The agri-food sector more than any other shows the impacts and contradictions of the linear model, with tremendous pressure on the mechanisms that regulate the health of natural and social systems.
Food production, from agriculture to industry, is responsible for crossing four of the nine planetary boundaries – climate change, biodiversity loss, land use change and alteration of the nitrogen and phosphorus nutrient cycle – thresholds beyond which global balances are irreversibly compromised (Gerten, 2020).
Is it possible to transform the system and produce enough food for everyone without destroyin g the natural capital?
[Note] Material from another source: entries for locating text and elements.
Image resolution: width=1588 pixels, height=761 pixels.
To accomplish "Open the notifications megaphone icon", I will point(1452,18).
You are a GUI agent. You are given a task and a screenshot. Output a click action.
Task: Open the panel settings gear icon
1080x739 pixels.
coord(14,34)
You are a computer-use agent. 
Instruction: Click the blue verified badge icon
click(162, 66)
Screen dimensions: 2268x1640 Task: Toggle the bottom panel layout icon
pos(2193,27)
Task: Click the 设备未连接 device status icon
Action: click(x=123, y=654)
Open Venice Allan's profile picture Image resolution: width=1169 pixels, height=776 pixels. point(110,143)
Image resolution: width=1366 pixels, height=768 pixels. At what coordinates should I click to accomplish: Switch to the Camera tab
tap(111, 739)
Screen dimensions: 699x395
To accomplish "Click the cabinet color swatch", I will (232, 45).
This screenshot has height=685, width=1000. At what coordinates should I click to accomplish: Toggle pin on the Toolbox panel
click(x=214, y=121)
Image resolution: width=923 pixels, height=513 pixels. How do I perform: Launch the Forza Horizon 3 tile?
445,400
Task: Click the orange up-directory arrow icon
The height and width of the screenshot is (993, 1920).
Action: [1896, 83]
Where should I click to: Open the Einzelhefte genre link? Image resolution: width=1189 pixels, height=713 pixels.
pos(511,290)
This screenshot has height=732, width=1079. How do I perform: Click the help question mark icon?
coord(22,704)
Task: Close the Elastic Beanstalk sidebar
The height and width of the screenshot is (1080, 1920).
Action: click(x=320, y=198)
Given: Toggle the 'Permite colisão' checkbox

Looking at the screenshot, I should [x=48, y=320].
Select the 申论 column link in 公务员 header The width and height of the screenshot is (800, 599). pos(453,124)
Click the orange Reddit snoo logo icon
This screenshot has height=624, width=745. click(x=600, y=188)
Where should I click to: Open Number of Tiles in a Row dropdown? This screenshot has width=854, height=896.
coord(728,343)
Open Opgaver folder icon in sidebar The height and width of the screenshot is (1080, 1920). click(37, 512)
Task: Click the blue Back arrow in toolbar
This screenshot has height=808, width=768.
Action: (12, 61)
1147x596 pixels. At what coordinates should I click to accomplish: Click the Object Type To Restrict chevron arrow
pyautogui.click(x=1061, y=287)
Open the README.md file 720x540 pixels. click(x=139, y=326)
It is essential to rethink the entire production system, from the farming to the processing industry, from the way we everyday shop to our diet. We have a powerful and efficient ally to develop a Circular agri-food system – all we need is to analyze and try to emulate the nature. Indeed, in the natural systems, waste always becomes a source of energy and matter for another organism (Pauli, 2020). As a matter of fact “biomimicry” can help us to transform the problem of agri-food residues into an opportunity to develop new sources of bio-materials with many and different applications, originated by efficient and sustainable processes.
Moreover, we need new approaches – interconnected supply chains and industrial symbiosis are able to extract the maximum value from resources at every stage of the supply chain. The by-products and waste from one industrial process become raw materials for another, avoiding the extraction of raw materials and all the embedded impacts. The residual organic matter must be transformed into soil conditioner and organic fertiliser in order to nourish the soil, closing the loop and keeping natural ecosystems healthy.
By combining our experience in the responsible management of agro-forestry supply chains and the enhancement of the ecosystem services offered by natural areas, we want to contribute to triggering these new circular processes.
Through our innovative approach, which has always been our hallmark, we are focusing on the technological transfer of innovative solutions for the agri-waste exploitation, connecting the research with the agro-industrial actors willing to take part in the circular revolution.